__Brano estratto__:

Alla parola rumorosa del venditore di fumo si risponde con la laconicità di chi bada ai propri quattrini, con il silenzio o la frase pungente, aforistica. Per questo la teoria di Mark Twain non esclude la battuta tagliente, come quelle di Pudd’nhead Wilson. Possiamo citare degli esempi moderni di questa stringatezza sagace. Robert Frost, il poeta per antonomasia del New England e dei coltivatori Yankee, ha un umorismo diabolico che si esplica in poesie spesso stringate e amare (ce ne sono anche di liriche e narrative). E’ entrata in proverbio la sua frase “Good fences make good neighbors”, buoni confini fanno buoni vicini, che sta al centro della poesia Mending Wall, (Riparando un muro). I due vicini campagnoli si incontrano una volta all’anno per rimettere in sesto il muretto che divide le loro proprietà, perché “c’è qualcosa nella natura che non ama un muro”, che porta dissesto. Il vecchio vicino mentre i due camminano lungo il confine borbotta la sua battuta“Good fences make good neighbors”, e non vuole saperne delle domande che il narratore gli pone sull’argomento. E’ come un selvaggio, non vede ragione, “ritorna all’antico” (il motto era già di suo padre) e alla fine ha l’ultima parola. E’ l’idea americana della libertà limitata che è garantita da uno spazio privato. Gli Stati Uniti sono appunto “stati” autonomi (in una certa misura), composti di individui che a loro volta rivendicano l’autonomia. La narrativa e poesia americana, avendo spesso carattere gnomico, sono ricche di aforismi. Infatti non sono mai del tutto “finzioni”, piuttosto riflessioni saggistiche e apoftegmi. La poesia con la sua concisione e con l’uso frequente della rima dà modo a questa immaginazione aforistica di esplicarsi brillantemente. Frost ne è un notevole esempio:
When
I was young my teachers were the old.

__Consegna__: Riprendi il brano sull'umorismo aforistico americano subito dopo l'ultimo verso riportato. Le righe non hanno alcun ruolo in questo.

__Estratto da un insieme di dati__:
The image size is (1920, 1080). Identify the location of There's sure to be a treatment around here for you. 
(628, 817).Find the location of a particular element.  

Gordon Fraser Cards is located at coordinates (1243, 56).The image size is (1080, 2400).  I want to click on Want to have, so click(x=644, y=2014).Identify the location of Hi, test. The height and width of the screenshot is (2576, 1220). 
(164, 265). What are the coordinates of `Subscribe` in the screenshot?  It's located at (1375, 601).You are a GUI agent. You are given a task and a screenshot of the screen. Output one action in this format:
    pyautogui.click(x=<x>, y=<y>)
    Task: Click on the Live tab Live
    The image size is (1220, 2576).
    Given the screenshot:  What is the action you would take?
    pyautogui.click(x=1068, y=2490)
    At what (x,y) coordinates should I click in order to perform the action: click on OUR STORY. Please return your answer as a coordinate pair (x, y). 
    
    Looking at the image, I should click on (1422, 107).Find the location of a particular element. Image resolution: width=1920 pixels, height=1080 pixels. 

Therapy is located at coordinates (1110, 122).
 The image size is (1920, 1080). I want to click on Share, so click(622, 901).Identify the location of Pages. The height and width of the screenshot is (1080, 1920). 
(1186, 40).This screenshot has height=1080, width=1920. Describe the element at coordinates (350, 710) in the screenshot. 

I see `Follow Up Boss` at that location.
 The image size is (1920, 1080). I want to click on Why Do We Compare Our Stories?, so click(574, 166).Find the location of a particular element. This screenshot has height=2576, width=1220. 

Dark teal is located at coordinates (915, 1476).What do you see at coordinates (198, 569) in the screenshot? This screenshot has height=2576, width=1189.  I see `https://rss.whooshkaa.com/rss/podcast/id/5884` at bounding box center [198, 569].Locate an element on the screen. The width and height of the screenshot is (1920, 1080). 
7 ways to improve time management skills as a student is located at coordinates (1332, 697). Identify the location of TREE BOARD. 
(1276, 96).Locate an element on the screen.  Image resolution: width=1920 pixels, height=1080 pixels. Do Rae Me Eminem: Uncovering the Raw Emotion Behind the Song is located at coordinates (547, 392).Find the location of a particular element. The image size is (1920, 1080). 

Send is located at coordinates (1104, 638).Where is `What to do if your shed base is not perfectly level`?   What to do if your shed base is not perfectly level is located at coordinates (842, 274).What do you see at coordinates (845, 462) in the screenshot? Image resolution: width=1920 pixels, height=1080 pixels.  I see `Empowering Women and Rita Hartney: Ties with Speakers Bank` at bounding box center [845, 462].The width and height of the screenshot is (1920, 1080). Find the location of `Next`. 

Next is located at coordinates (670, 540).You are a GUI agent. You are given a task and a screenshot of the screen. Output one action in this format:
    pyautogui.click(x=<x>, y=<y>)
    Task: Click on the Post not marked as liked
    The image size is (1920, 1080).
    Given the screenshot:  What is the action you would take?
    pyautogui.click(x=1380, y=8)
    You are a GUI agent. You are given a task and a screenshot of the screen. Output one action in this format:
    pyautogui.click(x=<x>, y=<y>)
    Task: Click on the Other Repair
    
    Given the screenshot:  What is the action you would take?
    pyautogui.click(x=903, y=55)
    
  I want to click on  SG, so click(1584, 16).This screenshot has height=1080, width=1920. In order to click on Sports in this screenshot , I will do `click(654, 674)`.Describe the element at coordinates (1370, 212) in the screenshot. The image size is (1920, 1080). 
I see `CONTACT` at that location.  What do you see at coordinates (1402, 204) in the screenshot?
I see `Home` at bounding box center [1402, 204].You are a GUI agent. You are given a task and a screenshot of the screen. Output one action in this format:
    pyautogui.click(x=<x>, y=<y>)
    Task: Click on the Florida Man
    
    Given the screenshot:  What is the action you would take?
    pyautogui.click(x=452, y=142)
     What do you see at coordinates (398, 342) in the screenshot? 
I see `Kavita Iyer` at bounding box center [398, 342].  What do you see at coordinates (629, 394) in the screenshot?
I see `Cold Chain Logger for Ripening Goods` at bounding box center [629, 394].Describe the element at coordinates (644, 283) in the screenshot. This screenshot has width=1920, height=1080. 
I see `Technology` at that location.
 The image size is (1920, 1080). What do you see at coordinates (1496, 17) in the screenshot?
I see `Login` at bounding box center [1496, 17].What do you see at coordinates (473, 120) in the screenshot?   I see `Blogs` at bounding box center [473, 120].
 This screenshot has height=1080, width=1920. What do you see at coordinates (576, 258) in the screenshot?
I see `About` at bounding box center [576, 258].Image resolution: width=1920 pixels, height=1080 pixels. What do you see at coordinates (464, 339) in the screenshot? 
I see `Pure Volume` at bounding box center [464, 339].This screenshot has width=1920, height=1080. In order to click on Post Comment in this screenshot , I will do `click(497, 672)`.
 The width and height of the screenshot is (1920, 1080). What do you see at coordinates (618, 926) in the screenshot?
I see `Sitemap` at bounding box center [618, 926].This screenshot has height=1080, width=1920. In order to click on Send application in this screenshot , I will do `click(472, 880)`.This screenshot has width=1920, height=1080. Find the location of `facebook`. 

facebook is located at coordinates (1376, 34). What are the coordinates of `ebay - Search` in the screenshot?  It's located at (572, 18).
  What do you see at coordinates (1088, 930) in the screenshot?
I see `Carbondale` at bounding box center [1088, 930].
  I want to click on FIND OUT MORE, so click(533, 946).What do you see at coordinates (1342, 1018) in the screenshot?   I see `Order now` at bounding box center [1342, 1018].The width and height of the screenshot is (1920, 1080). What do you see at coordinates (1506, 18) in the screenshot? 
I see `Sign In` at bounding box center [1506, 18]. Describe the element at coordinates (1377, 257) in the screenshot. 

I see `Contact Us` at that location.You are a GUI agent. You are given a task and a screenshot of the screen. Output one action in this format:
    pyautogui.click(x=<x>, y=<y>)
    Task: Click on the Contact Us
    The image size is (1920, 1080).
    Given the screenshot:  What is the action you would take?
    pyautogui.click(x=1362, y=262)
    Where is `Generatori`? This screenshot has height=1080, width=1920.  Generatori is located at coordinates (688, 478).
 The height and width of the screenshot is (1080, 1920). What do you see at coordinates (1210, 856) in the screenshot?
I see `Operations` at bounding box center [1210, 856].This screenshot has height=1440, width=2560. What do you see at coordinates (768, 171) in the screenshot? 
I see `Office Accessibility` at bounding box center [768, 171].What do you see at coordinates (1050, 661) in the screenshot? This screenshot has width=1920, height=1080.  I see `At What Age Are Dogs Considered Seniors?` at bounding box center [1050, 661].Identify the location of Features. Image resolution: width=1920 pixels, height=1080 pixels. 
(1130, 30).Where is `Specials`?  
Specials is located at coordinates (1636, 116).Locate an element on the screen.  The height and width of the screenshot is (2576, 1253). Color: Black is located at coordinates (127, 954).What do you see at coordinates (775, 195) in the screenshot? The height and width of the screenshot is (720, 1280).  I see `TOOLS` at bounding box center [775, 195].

__Risposta__:
I
gave up fire for form till I was cold...
Now
I am old my teachers are the young.
What
can’t be molded must be cracked and sprung.
Quand’ero giovane erano i vecchi i miei
maestri.
Lasciai il fuoco per la forma fino a
raffreddarmi...
Ora che sono vecchio ho per maestri i
giovani.
Quel che non può modellarsi deve essere
infranto o piegato...
In un celebre sonetto, The Gift Outright, Frost definì addirittura il destino nazionale:
The
land was ours before we were the land’s.
She
was our land more than a hundred years
Before
we were her people...
La terra fu nostra prima che noi fossimo
della terra.
Fu nostra terra più di cent’anni prima
che fossimo il suo popolo...
Raffigura il destino paradossale dei coloni, proprietari formalmente della terra americana ma non proprietà di essa, come in qualche modo un popolo è posseduto dalla patria. Ci vollero “più di cent’anni” prima che, lottando per l’indipendenza dall’Inghilterra, gli americani divenissero... americani. L’avvio aforistico del sonetto è notevole, e si vale di un sistema a chiasmo per stamparsi nella memoria del lettore-uditore.
Un uso così consapevole di una retorica quasi barocca ci ricorda che nella cultura americana il Barocco e il Seicento sono più presenti che nella cultura inglese, perché il Seicento è il secolo della colonizzazione e la forma mentis dei padri pellegrini, le loro letture, si sono trasmesse ai posteri. Sicché la poesia americana, si pensi a Eliot, e la narrativa, si pensi a Melville ma anche a Faulkner e addirittura Hemingway, è più vicina alle acrobazie di John Donne o del Marino che alle forme della letteratura europea moderna. Fa parte a sé.
Esempio massimo di questo secentismo è Emily Dickinson, autrice aforistica quant’altri mai, che tendeva sempre alla frase gnomica e proverbiale, valendosi di tutti gli strumenti tecnici a sua disposizione:
This
is my letter to the World
That
never wrote to Me –
The
simple News that Nature told –
With
tender Majesty –
Questa è la
mia lettera al mondo
che mai ha scritto a me –
le semplici notizie che la natura dettò
con tenera maestà --
My
life closed twice before its close...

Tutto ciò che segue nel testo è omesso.